Modul Pathway to Justice untuk Perlindungan Awak Kapal Perikanan Migran Indonesia

modul-pathway-to-justice-untuk-perlindungan-awak-kapal-perikanan-migran-indonesia
  • Modul Pathway to Justice merupakan hasil kolaborasi SBMI, LBH Semarang, dan Greenpeace Indonesia.
  • SBMI menerima 428 pengaduan tentang kerja paksa dan perdagangan orang di laut pada 2020-2023.
  • Para awak kapal perikanan (AKP) migran sering kali menjadi korban kerja paksa, kekerasan, bahkan perdagangan orang.
Ketua Umum SBMI Hariyanto Suwarno, Juru Kampanye Laut GPID Fildza Nabila, Ocean Campaign Team Leader GPID Afdillah, Pengacara Publik LBH Semarang M Safali saat diskusi panel peluncuran modul Pathway to Justice di Semarang, 17 September 2024.
© Greenpeace/Aji Styawan

Semarang, 17 September 2024. Di tengah gemuruh ombak dan terik matahari yang tak kenal ampun, ribuan awak kapal perikanan berjuang setiap hari di kapal-kapal perikanan, jauh dari daratan dan sering kali, jauh dari keadilan.
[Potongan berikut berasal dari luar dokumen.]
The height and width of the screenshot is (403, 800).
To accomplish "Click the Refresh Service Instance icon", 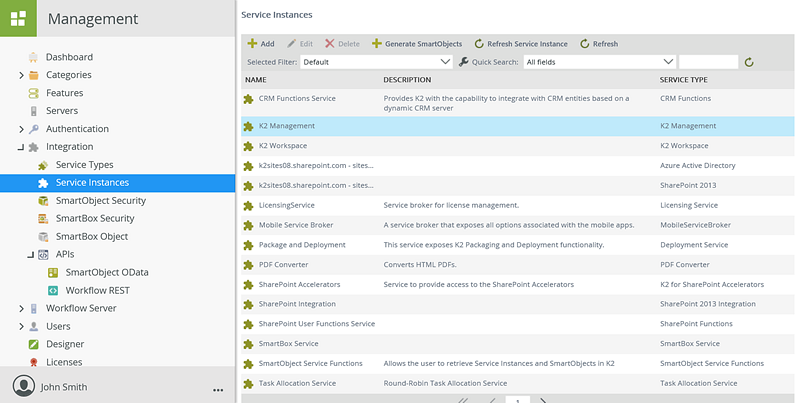I will point(479,44).
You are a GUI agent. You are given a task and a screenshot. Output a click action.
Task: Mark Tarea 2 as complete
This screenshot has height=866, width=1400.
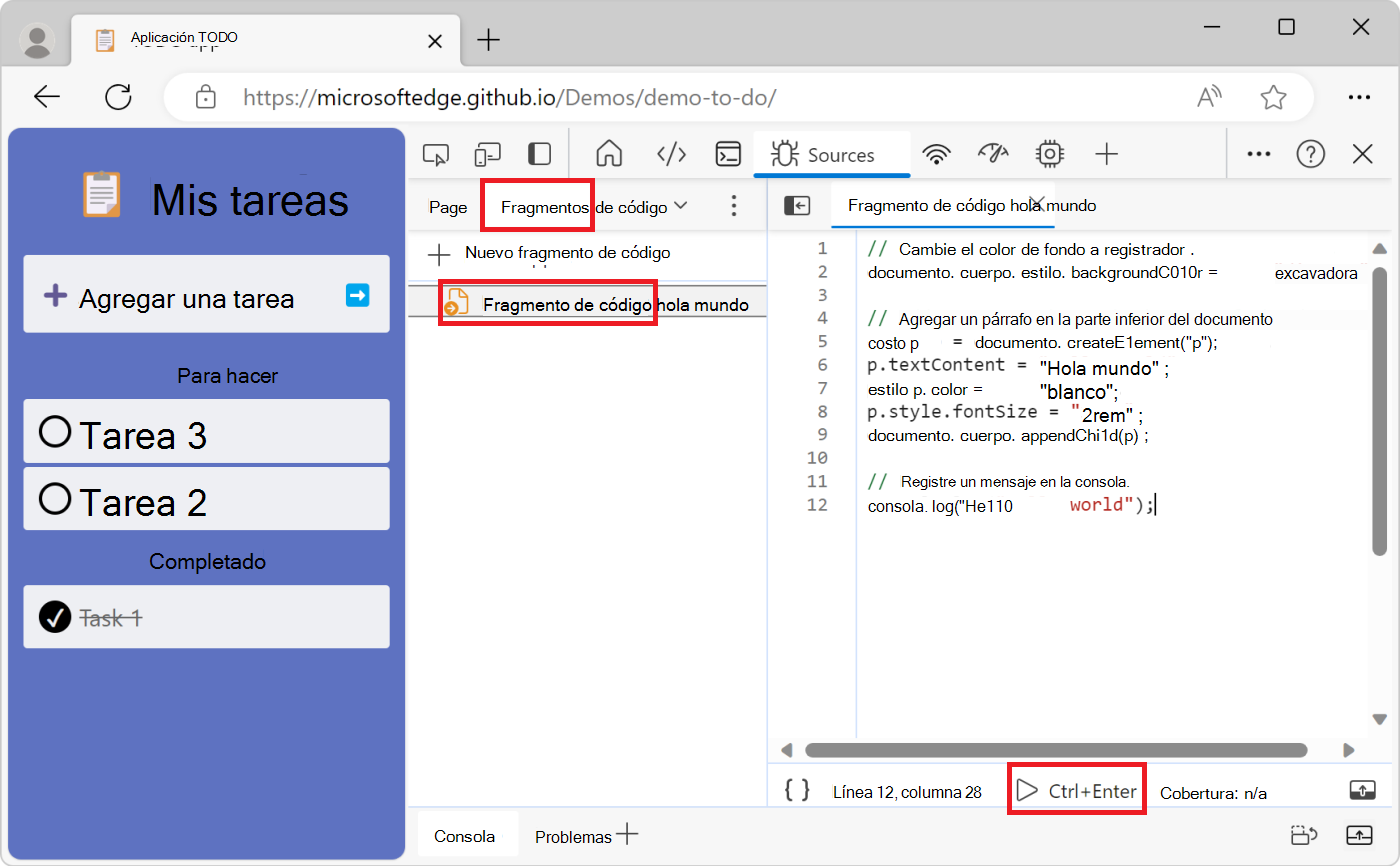[x=57, y=498]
Mereka adalah para awak kapal yang bekerja keras, namun sering kali menghadapi eksploitasi.

Pada Selasa (17/09/2024), di Semarang, Jawa Tengah, sebuah langkah konkret diambil untuk membalikkan keadaan. Serikat Buruh Migran Indonesia (SBMI) bersama Lembaga Bantuan Hukum (LBH) Semarang dan Greenpeace Indonesia memperkenalkan modul Pathway to Justice—sebuah panduan dasar yang penting dan dapat menjadi kunci untuk melindungi hak-hak awak kapal perikanan.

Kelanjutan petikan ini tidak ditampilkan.